FRAGMENT |

========

ECLI:NL:RBGEL:2020:1062

Rechtbank Gelderland

Datum uitspraak
21 januari 2020
Publicatiedatum
18 februari 2020
Zaaknummer
C/05/365128 / FZ RK 20-126
Instantie
Rechtbank Gelderland
Type
Uitspraak
Rechtsgebied
Civiel recht; Personen- en familierecht
Procedures
  • Beschikking
Vindplaatsen
  • Rechtspraak.nl
AI samenvatting door LexboostAutomatisch gegenereerd

Afwijzing verzoek tot voortzetting van inbewaringstelling op grond van de Wet zorg en dwang

Op 21 januari 2020 heeft de Rechtbank Gelderland in Zutphen uitspraak gedaan in een zaak betreffende een verzoek van het Centrum Indicatiestelling Zorg (CIZ) tot het verlenen van een machtiging tot voortzetting van de inbewaringstelling van cliënte, op basis van artikel 37 van de Wet zorg en dwang (Wzd). De rechtbank heeft het verzoek afgewezen, omdat de medische verklaring die was afgegeven door mw. Uijterwaal-op 't Roodt, arts bij Mediant te Enschede, niet rechtsgeldig was. Cliënte verbleef op het moment van de verklaring nog steeds bij de zorginstelling, wat in strijd is met artikel 30 lid 2 Wzd. De rechtbank oordeelde dat er geen onmiddellijk dreigend ernstig nadeel voor cliënte was, en dat er minder bezwarende alternatieven beschikbaar waren, zoals een tijdelijk verblijf bij haar ouders in afwachting van een plek in een begeleide woonsetting.

De mondelinge behandeling vond plaats op dezelfde dag als de uitspraak, waarbij cliënte werd bijgestaan door haar advocaat, mr. R.M. Hendriksen. Tijdens de zitting werd ook mw. P.F.M. Bouwhuis, gz-psycholoog, en mw. S. Spel, curator van cliënte, gehoord. De rechtbank concludeerde dat de wet niet was nageleefd en dat de afgifte van de medische verklaring door mw. Uijterwaal-op 't Roodt niet had mogen plaatsvinden. De rechtbank benadrukte dat cliënte al geruime tijd in een psychiatrisch ziekenhuis verbleef en dat er geen noodzaak was voor voortzetting van de inbewaringstelling, gezien de alternatieven die beschikbaar waren.

========

OPGAVE 1 |
Noem alle personen die in het fragment over de uitspraak van de Rechtbank Gelderland met naam worden vermeld.
OPGAVE 2 |
Leg in één tot drie zinnen uit waarom de rechtbank volgens het fragment het verzoek van het CIZ heeft afgewezen.
De items zijn hier niet nodig.

AANGELEVERDE GEGEVENS |
========

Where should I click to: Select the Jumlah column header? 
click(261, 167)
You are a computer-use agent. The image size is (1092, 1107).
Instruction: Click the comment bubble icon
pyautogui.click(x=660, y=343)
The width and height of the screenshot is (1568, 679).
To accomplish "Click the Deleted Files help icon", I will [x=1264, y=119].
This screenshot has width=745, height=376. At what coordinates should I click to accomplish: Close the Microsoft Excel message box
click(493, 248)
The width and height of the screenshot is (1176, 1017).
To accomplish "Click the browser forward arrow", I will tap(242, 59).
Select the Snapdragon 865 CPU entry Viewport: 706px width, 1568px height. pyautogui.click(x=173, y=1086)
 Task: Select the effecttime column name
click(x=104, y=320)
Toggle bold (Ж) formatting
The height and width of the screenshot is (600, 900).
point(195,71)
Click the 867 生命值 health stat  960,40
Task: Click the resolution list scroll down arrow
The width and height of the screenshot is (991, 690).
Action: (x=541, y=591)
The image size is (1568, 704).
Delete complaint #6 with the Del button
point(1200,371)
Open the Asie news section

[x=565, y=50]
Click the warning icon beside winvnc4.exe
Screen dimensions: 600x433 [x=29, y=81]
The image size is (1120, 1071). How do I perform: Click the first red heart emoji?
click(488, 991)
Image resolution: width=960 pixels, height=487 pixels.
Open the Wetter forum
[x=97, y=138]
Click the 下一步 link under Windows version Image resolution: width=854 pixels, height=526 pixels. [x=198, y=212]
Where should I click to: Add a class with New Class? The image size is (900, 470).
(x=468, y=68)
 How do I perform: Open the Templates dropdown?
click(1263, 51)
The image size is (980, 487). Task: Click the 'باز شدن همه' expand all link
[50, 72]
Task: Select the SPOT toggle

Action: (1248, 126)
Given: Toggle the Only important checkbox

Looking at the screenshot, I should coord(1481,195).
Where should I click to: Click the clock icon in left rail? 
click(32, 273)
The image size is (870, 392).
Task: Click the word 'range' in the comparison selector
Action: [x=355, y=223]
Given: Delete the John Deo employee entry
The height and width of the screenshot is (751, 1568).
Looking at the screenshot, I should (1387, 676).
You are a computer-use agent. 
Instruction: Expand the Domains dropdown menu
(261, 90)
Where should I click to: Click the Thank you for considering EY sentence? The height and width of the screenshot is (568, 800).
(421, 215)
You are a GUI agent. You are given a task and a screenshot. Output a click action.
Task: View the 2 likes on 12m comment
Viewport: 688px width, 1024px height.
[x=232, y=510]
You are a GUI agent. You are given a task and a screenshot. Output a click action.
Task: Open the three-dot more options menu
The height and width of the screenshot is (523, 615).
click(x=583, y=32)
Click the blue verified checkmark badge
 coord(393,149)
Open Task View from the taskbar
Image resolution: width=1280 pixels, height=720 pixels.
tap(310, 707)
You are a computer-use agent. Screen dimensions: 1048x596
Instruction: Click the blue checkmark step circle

========

VOLLEDIG ANTWOORD 1 |
- mw. Uijterwaal-op 't Roodt
- mr. R.M. Hendriksen
- mw. P.F.M. Bouwhuis
- mw. S. Spel

VOLLEDIG ANTWOORD 2 |
De rechtbank wees het verzoek af omdat de medische verklaring van mw. Uijterwaal-op 't Roodt niet rechtsgeldig was. Cliënte verbleef op het moment van die verklaring nog bij de zorginstelling, wat in strijd is met artikel 30 lid 2 Wzd.